The best result that I got so far was 0.73, and I’m trying to improve it,
starting from the basics.
Acceleration only
In IMU data in this competition has accelerations over x, y, z axes and rotations
in quaternion format, which is w, x, y, z.
In some sequences, rotations are missing.
So, I thought it might be a good idea to train my model on only accelerations and leave
rotations behind.
I used simple 1D Convolution layers with dilation, like below:
self.conv_block = nn.Sequential(
nn.Conv1d(input_dim, self.d_model, kernel_size=3, dilation=1, padding=1),
nn.ReLU(),
nn.Dropout(0.3),
nn.Conv1d(self.d_model, self.d_model, kernel_size=3, dilation=2, padding=2),
nn.ReLU(),
nn.Dropout(0.3),
nn.Conv1d(self.d_model, self.d_model, kernel_size=3, dilation=4, padding=4),
nn.ReLU(),
nn.Dropout(0.3),
)
- d_model: 16
Surprisingly, I got 0.59 (On Kaggle test set), which was pretty good for only accelerations.
IMU and global features
After I saw that this 1D convolution method is working, I started to train them on IMU and its global features.
So, for preprocessing, I used these steps:
prs = [
DropUnnecessaryColumns.from_config(self.cfg),
DropNulls.from_config(self.cfg),
ShrinkSequence.from_config(self.cfg),
SortData.from_config(self.cfg),
AddMagnitude.from_config(self.cfg),
AddGlobalFeatures.from_config(self.cfg),
]
First, I dropped the columns that I didn’t need (thermal and time of flight columns).
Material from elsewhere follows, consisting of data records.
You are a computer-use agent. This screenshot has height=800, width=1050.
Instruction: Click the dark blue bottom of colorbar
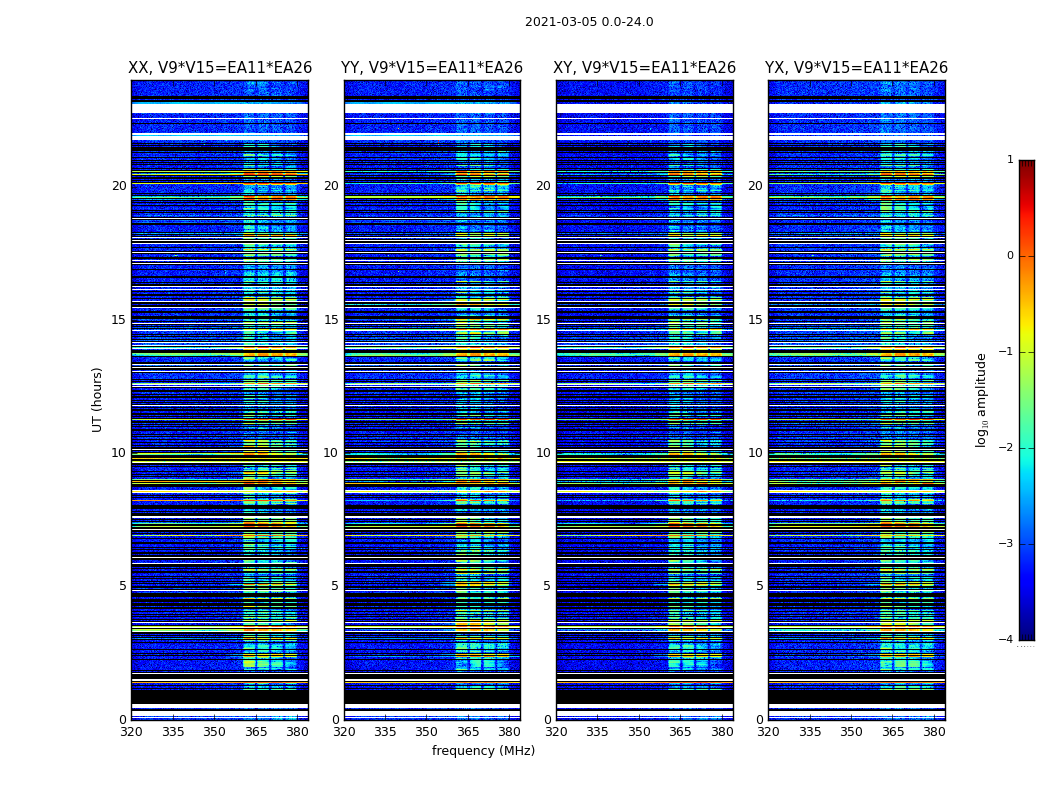click(1026, 630)
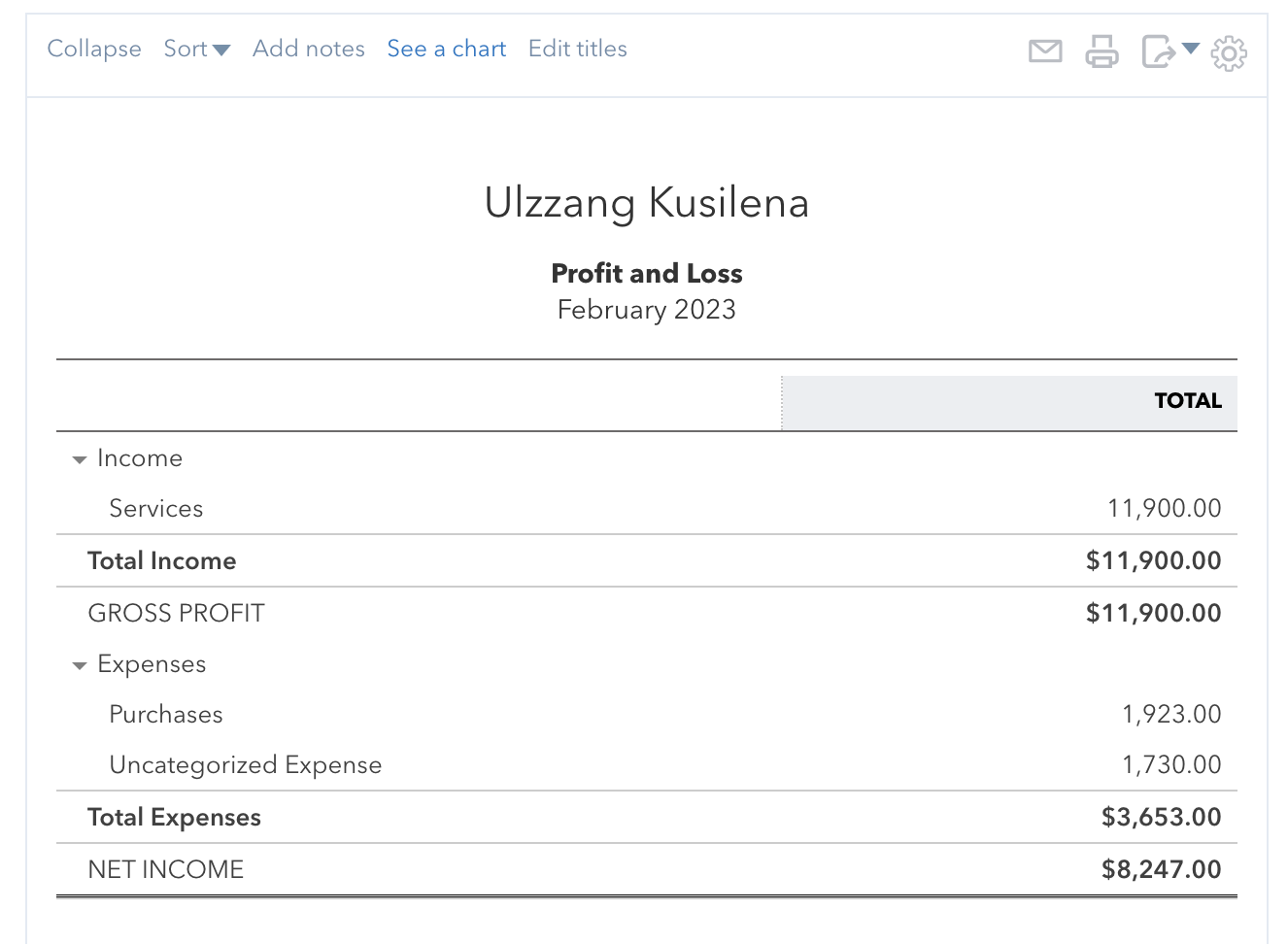Click Uncategorized Expense amount 1,730.00
Image resolution: width=1288 pixels, height=944 pixels.
[x=1171, y=764]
Second, I dropped the sequences that their rotation is null.
Third, I shrunk the sequences’ length to 103.
Fourth, I sorted them.
Fifth, I added the magnitude of the acceleration with its angles with respect to the axes.
And finally, I added global accelerations and roll, pitch, and yaw.
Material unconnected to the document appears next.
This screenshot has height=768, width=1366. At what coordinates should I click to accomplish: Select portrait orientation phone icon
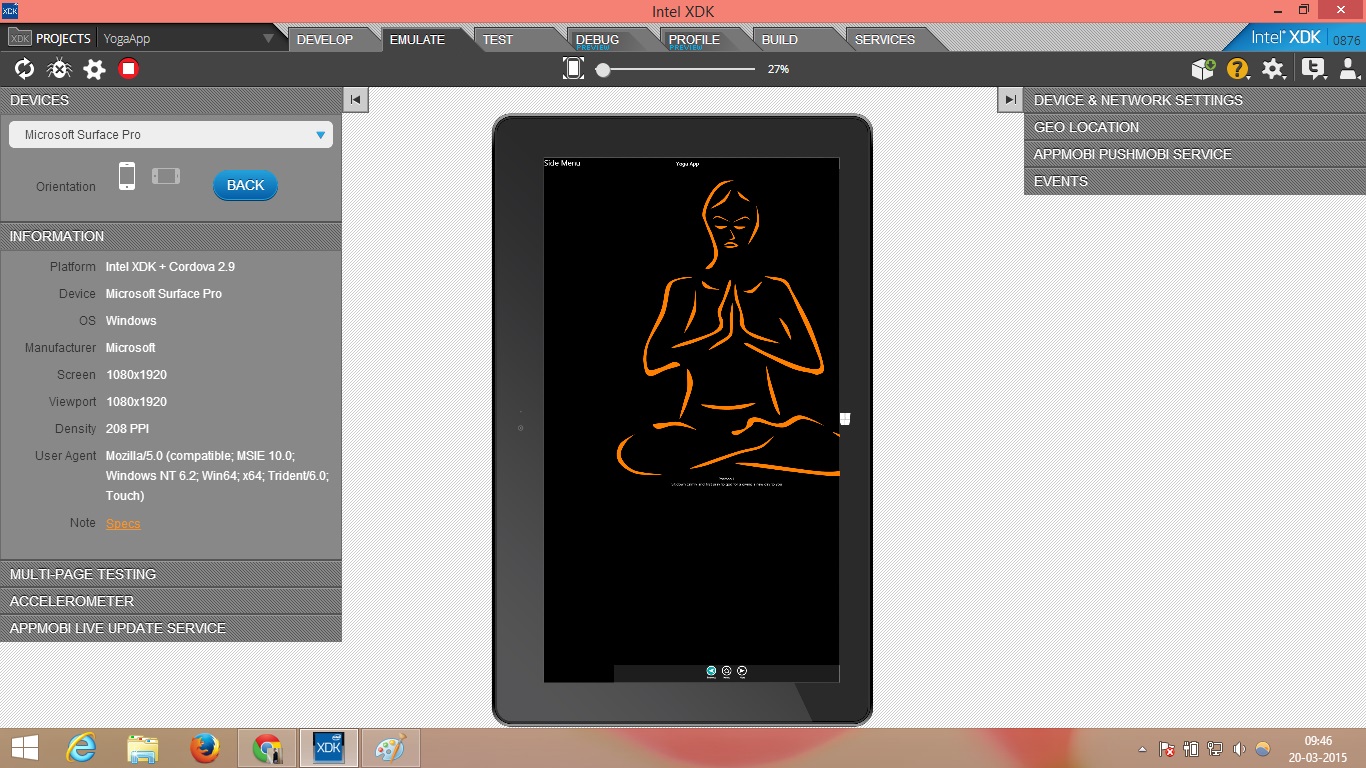[127, 176]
Now, I have my data ready.
I have trained my model with different d_models:
- 16
- 64
- 128
- 256
The best result that I got was from 128 d_model.
Ensemble two models
I wanted to combine the results of the two models for my prediction function required in Kaggle.
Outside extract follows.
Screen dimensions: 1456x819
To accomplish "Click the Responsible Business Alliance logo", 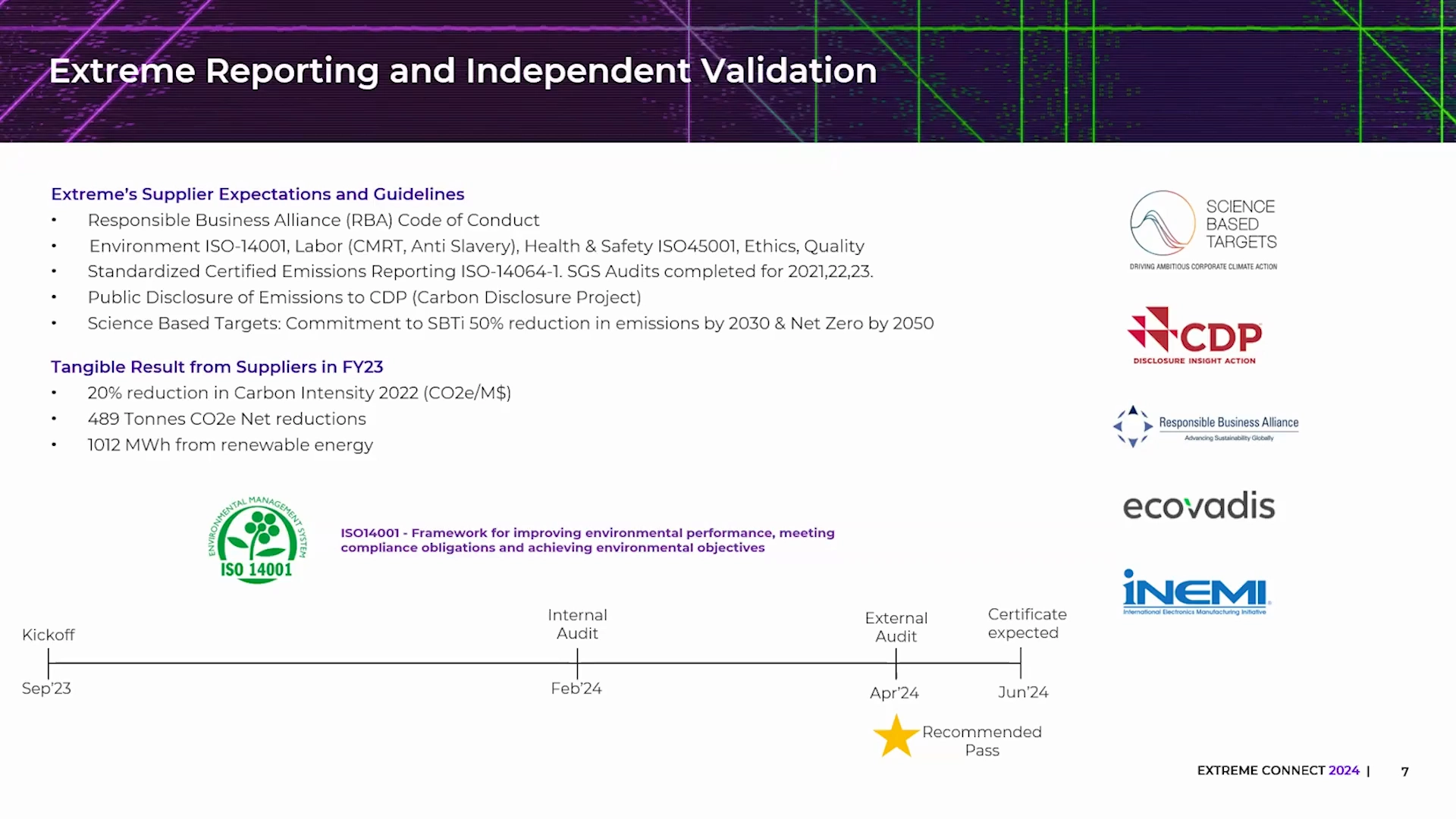I will point(1206,426).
So, I came up with this idea:
giga_models = []
ensemble_weights = []
# %%
from cmi_sensor_kaggle.models.giga_models.giga_tcn_acc3 import get_giga_model
from cmi_sensor_kaggle.configs.c1_acc3 import get_config
giga_models.append(get_giga_model(
cfg=get_config(),
device=DEVICE,
checkpoint_path=model_path_1,
)
)
ensemble_weights.append(1)
# %%
from cmi_sensor_kaggle.models.giga_models.giga_d_tcn import get_giga_model
from cmi_sensor_kaggle.configs.d1_tcn_d_model_64 import get_config
giga_models.append(get_giga_model(
cfg=get_config(),
device=DEVICE,
checkpoint_path=model_path_2,
)
)
ensemble_weights.append(2)
# %%
def predict(sequence: pl.DataFrame, demographics: pl.DataFrame) -> str:
logits = torch.zeros((1, giga_models[0].cfg.num_classes), device=DEVICE)
for giga_model, weight in zip(giga_models, ensemble_weights):
if sequence[giga_model.cfg.features_to_check].null_count().pipe(sum).item() == 0: # type: ignore
logits = logits + giga_model.predict_sequence(sequence) * weight
prediction = giga_models[0].logits_to_label(logits)
return prediction
As you can see, by using this method, I can load any model that I want and add it to giga_models.
Then, add respective ensemble_weights to have different result weights for each model.
In the predict function, first, I check if the features required to load the model exist or not.
If they exist, I run the model and add its result to logits with its respective weight.
And finally, in logits_to_label, I perform an argmax and change the index back to category.
Results
red bottom: Only Accelerationd_model=16cyan: Global featuresd_model=16pink: Global featuresd_model=64green: Global featuresd_model=128red top: Global featuresd_model=256
Train f1
Validation f1
As you can see the best result belongs to Global features d_model=128.
Also, the worst result is for Only acceleration d_model=16
Final thoughts
Trying different models and combining them is helping me a lot to
understand the data better.
Today, I have analyzed some top notebooks in Kaggle, which got
high scores, and I saw that they were using bert.
So, I have implemented a BERT model with pre-trained weights.
When I was trying to train it on Google Colab, my notebook crashed
because all of my memory was consumed.
This is the next task that I’m going to work on.
I’m going to try to train a BERT model on Google Colab to see if the
results improve or not.